'''

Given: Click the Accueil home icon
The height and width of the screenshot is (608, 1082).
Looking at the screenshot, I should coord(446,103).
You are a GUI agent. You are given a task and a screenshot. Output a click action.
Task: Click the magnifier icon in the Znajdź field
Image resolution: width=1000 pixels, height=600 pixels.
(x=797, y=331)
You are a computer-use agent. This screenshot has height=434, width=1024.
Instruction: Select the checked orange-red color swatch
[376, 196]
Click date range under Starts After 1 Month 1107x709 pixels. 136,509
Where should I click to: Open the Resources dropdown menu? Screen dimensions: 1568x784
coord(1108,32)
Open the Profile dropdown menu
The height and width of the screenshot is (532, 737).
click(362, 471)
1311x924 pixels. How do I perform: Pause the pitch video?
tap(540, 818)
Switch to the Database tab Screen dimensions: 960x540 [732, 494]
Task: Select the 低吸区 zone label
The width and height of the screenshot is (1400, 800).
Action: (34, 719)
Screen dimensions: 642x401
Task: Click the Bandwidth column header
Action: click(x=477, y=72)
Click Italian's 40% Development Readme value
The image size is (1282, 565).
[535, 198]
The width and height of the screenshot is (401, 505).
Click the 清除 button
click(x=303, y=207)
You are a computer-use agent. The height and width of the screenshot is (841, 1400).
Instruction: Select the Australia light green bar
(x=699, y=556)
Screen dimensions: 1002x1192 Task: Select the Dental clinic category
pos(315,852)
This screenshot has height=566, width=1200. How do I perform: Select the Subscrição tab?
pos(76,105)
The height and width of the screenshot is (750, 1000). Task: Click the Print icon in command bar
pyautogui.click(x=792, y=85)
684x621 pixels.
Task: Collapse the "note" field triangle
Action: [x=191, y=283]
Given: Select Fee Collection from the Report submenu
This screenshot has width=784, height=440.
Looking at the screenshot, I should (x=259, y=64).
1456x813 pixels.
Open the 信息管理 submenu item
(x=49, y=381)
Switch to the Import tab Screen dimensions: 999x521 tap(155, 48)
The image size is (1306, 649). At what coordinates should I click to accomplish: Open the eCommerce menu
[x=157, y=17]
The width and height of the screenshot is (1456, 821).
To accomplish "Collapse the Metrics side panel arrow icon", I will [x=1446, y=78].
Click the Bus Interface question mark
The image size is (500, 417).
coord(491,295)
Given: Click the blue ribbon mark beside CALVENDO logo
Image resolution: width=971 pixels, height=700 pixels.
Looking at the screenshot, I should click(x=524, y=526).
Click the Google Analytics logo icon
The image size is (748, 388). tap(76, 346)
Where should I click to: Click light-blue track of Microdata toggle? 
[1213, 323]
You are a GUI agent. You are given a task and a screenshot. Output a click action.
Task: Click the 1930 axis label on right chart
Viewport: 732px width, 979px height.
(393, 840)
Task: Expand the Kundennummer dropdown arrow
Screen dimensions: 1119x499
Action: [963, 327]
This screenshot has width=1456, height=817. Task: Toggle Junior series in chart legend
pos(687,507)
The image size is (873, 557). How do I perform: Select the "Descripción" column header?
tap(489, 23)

'''

Problem: Reproduce all of the entries verbatim.

Answer below:
Given: Click the Accueil home icon
The height and width of the screenshot is (608, 1082).
Looking at the screenshot, I should coord(446,103).
You are a GUI agent. You are given a task and a screenshot. Output a click action.
Task: Click the magnifier icon in the Znajdź field
Image resolution: width=1000 pixels, height=600 pixels.
(x=797, y=331)
You are a computer-use agent. This screenshot has height=434, width=1024.
Instruction: Select the checked orange-red color swatch
[376, 196]
Click date range under Starts After 1 Month 1107x709 pixels. 136,509
Where should I click to: Open the Resources dropdown menu? Screen dimensions: 1568x784
coord(1108,32)
Open the Profile dropdown menu
The height and width of the screenshot is (532, 737).
click(362, 471)
1311x924 pixels. How do I perform: Pause the pitch video?
tap(540, 818)
Switch to the Database tab Screen dimensions: 960x540 [732, 494]
Task: Select the 低吸区 zone label
The width and height of the screenshot is (1400, 800).
Action: (34, 719)
Screen dimensions: 642x401
Task: Click the Bandwidth column header
Action: click(x=477, y=72)
Click Italian's 40% Development Readme value
The image size is (1282, 565).
[535, 198]
The width and height of the screenshot is (401, 505).
Click the 清除 button
click(x=303, y=207)
You are a computer-use agent. The height and width of the screenshot is (841, 1400).
Instruction: Select the Australia light green bar
(x=699, y=556)
Screen dimensions: 1002x1192 Task: Select the Dental clinic category
pos(315,852)
This screenshot has height=566, width=1200. How do I perform: Select the Subscrição tab?
pos(76,105)
The height and width of the screenshot is (750, 1000). Task: Click the Print icon in command bar
pyautogui.click(x=792, y=85)
684x621 pixels.
Task: Collapse the "note" field triangle
Action: [x=191, y=283]
Given: Select Fee Collection from the Report submenu
This screenshot has width=784, height=440.
Looking at the screenshot, I should (x=259, y=64).
1456x813 pixels.
Open the 信息管理 submenu item
(x=49, y=381)
Switch to the Import tab Screen dimensions: 999x521 tap(155, 48)
The image size is (1306, 649). At what coordinates should I click to accomplish: Open the eCommerce menu
[x=157, y=17]
The width and height of the screenshot is (1456, 821).
To accomplish "Collapse the Metrics side panel arrow icon", I will [x=1446, y=78].
Click the Bus Interface question mark
The image size is (500, 417).
coord(491,295)
Given: Click the blue ribbon mark beside CALVENDO logo
Image resolution: width=971 pixels, height=700 pixels.
Looking at the screenshot, I should click(x=524, y=526).
Click the Google Analytics logo icon
The image size is (748, 388). tap(76, 346)
Where should I click to: Click light-blue track of Microdata toggle? 
[1213, 323]
You are a GUI agent. You are given a task and a screenshot. Output a click action.
Task: Click the 1930 axis label on right chart
Viewport: 732px width, 979px height.
(393, 840)
Task: Expand the Kundennummer dropdown arrow
Screen dimensions: 1119x499
Action: [963, 327]
This screenshot has width=1456, height=817. Task: Toggle Junior series in chart legend
pos(687,507)
The image size is (873, 557). How do I perform: Select the "Descripción" column header?
tap(489, 23)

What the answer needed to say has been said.